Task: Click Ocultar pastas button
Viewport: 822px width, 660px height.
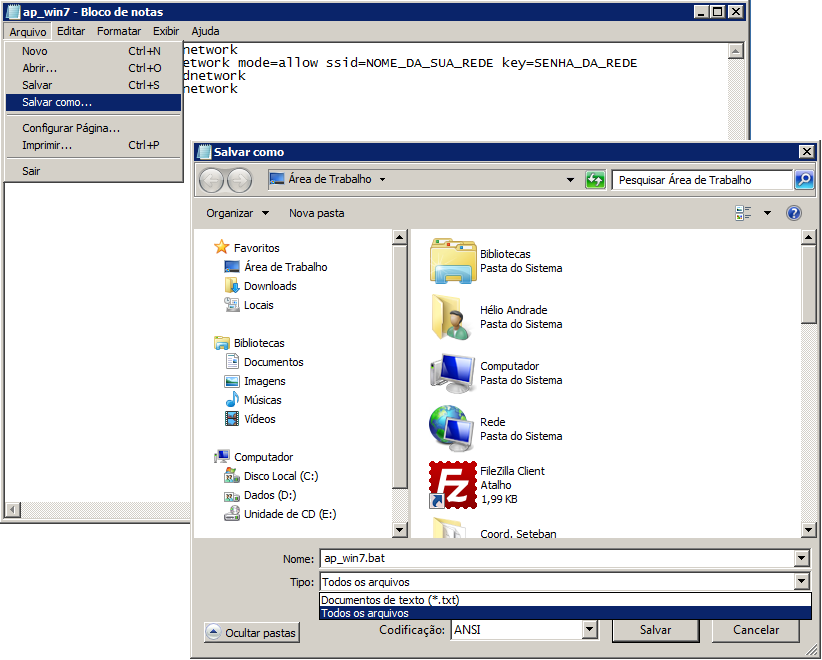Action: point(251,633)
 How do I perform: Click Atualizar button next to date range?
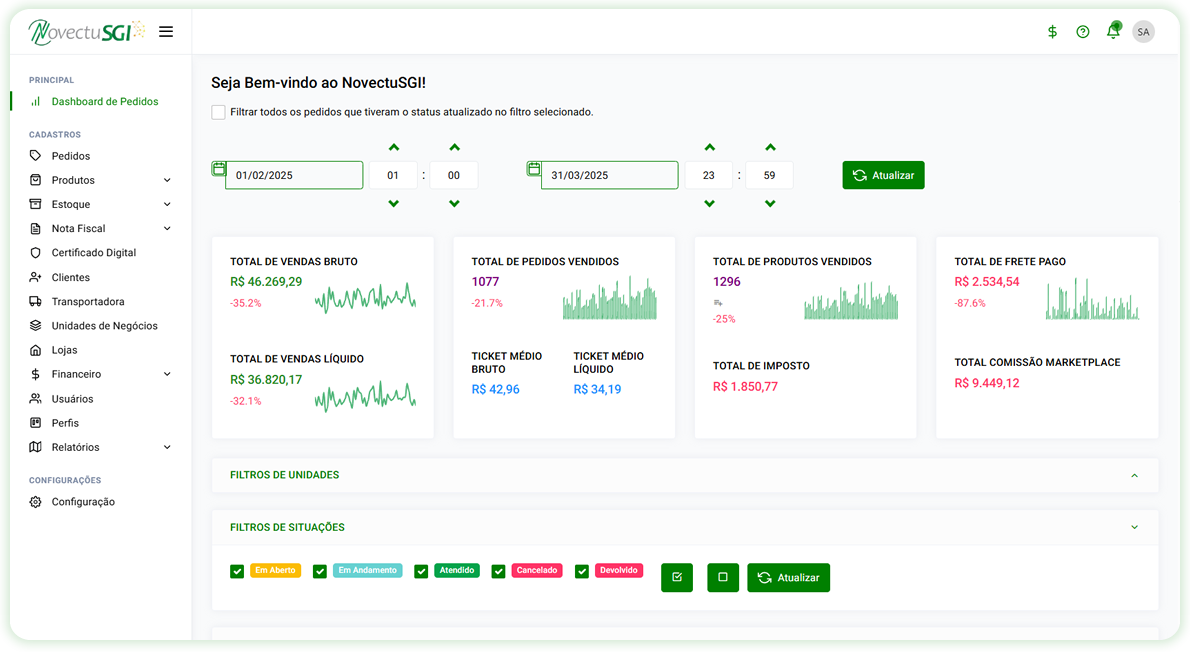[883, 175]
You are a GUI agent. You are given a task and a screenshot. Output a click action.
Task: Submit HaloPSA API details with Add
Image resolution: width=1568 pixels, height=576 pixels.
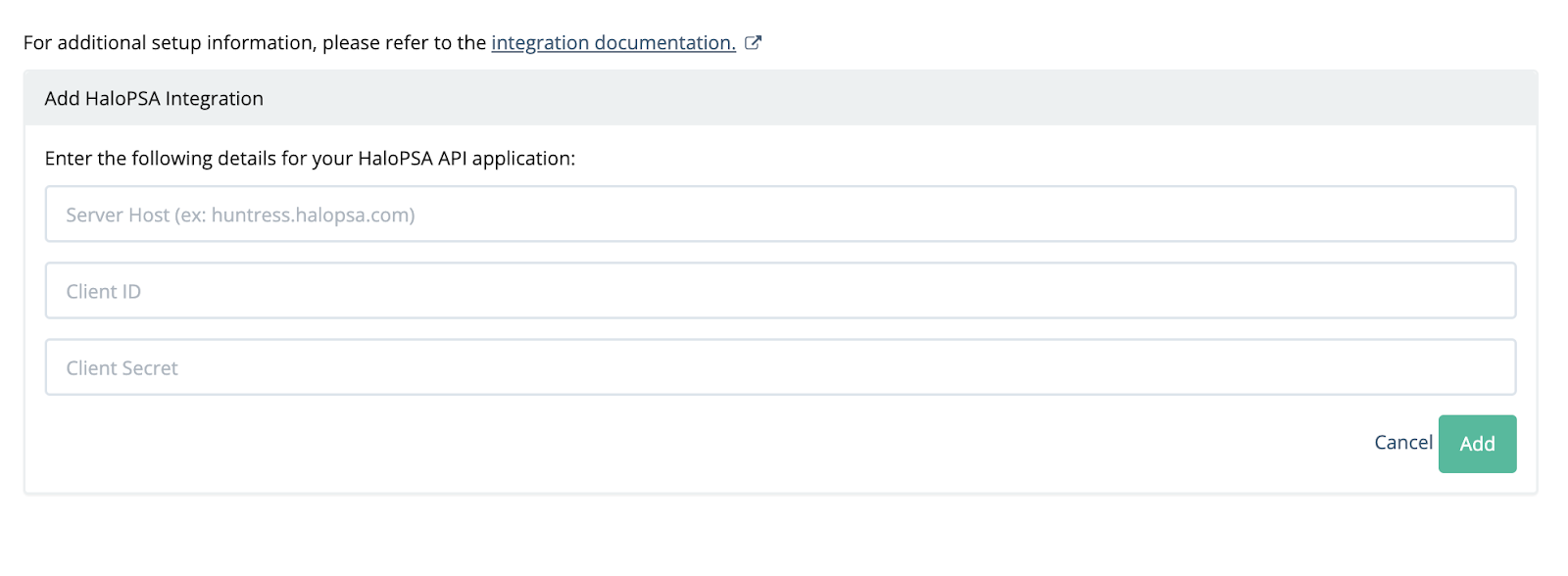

══════

# Aim of the exercise
Can you write out all of the material again, replacing "button" with "control" and changing nothing else? Leave the pictures out.

# Problem solution
Task: Click Ocultar pastas control
Viewport: 822px width, 660px height.
Action: point(251,633)
 How do I perform: Click Atualizar control next to date range?
[883, 175]
You are a GUI agent. You are given a task and a screenshot. Output a click action.
Task: Submit HaloPSA API details with Add
Image resolution: width=1568 pixels, height=576 pixels.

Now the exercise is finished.